Обри Вейр жил в небольшой вилле из красного кирпича; позади – лужайка, спереди – вид на холмы, убегающие вдаль от Райгейта[36]. Жил он на доход от неафишируемого капитала, понемногу сколоченного литературным трудом. У него была красивая, славная, добрая жена, которая (как повелось у любящих и добропорядочных жен, скромно отступающих в тень) не искала в жизни другого счастья, кроме заботы о том, чтобы у ее маленького Обри Вейра всегда была на столе разнообразная вкусная домашняя еда и чтобы дом их был самым ухоженным и нарядным из всех известных им домов. Обри Вейр отдавал должное жениной стряпне и гордился своим домом, а все ж его снедала тоска, ведь его творческий дар чахнул без стимула. К тому же Обри Вейр начал полнеть, того и гляди превратится в толстячка.
В страдании мы сами познаем ту истину, что в назидание другим поём[37], и Обри Вейр твердо знал, что его душа не родит добрый урожай, покуда его чувства остаются непаханой целиной. Но попробуй вспахать поле чувств в целомудренном Райгейте!
Короче говоря, романтические чаяния Обри Вейра не находили опоры в окружающей действительности – так высаженный посреди цветочной клумбы росточек вьюна напрасно ищет, за что ему зацепиться. И вот наконец долгожданное чудо в лице «другой женщины» свершилось и сердечные усики Обри Вейра жадно обвились вокруг нее.
Далее следует правдивое изложение событий, составляющих самый яркий романтический эпизод в жизни и творчестве Обри Вейра.
Его «другая женщина» была совсем молоденькая девушка, с которой он познакомился на теннисном корте в Редхилле[38]. Обри Вейр прекратил играть в теннис после неприятности с глазом мисс Мортон; кроме того, в последнее время он стал пыхтеть и потеть, а это не красит поэта. Упомянутая юная леди только недавно прибыла в Англию и не умела играть. Оба естественным образом откочевали к двум свободным плетеным креслам перед кустами мальвы и по соседству с глухой теткой миссис Бейн, и между ними завязалась непринужденная беседа.

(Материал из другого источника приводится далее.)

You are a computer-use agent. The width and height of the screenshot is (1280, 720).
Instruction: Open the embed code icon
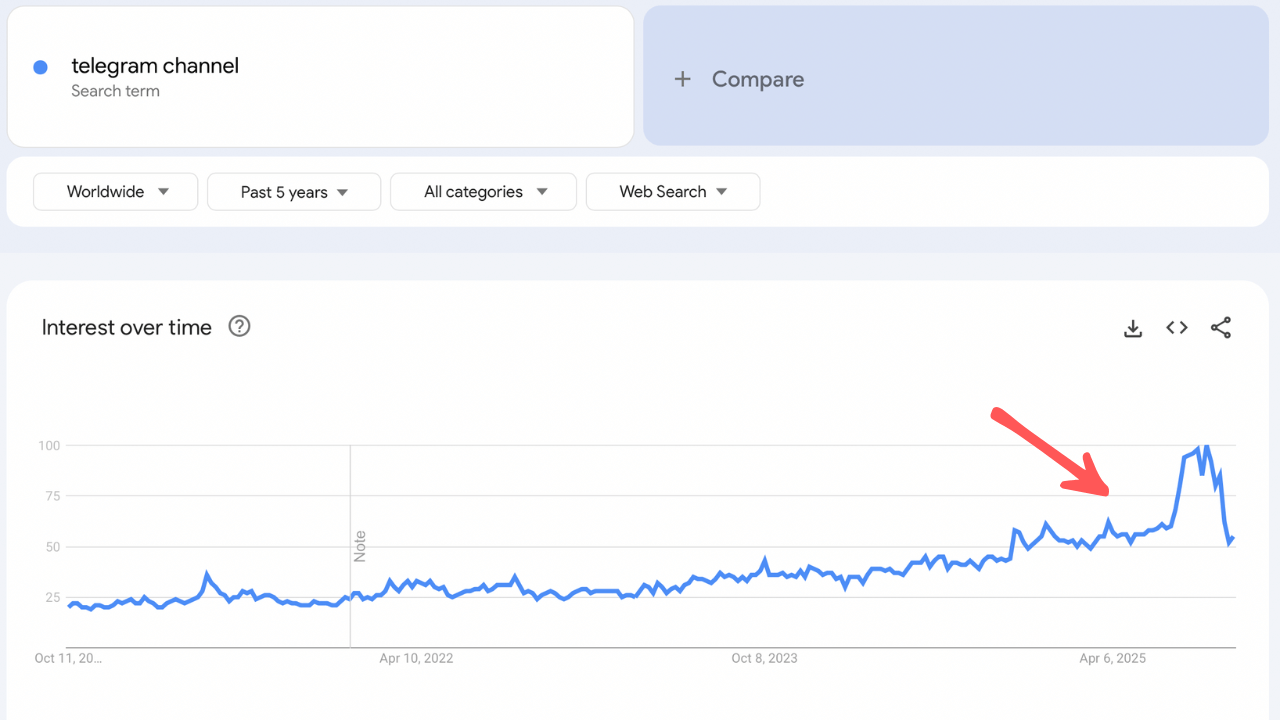(x=1177, y=328)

Имя у другой женщины было малообещающее – мисс Смит, – хотя ее лицо и одежда отнюдь этого не предполагали. Зато с ее происхождением все было в порядке: мать – индуска, отец – чиновник британской колониальный администрации в Индии[39], и оба уже умерли. Сам Обри Вейр, в котором счастливо смешалась кельтская и тевтонская кровь (именно эта смесь рекомендуется ныне всем претендующим на лавры литератора), просто не мог не верить в благие последствия от смешения рас для судеб изящной словесности. Девушка была во всем белом. Красиво очерченное, выразительное бледное лицо с темно-карими глазами под облаком вьющихся черных волос, а во взгляде, устремленном на Обри Вейра, – любопытство пополам с робостью… Обворожительный взгляд, особенно по контрасту с пресловутой «прямотой» заурядной райгейтской девицы.
– Отличный корт – лучший в Редхилле, – заметил Обри Вейр для поддержания разговора. – Мне нравится, что здесь не выпалывают ромашки. – И он грациозно повел своей довольно изящной рукой в сторону ромашек.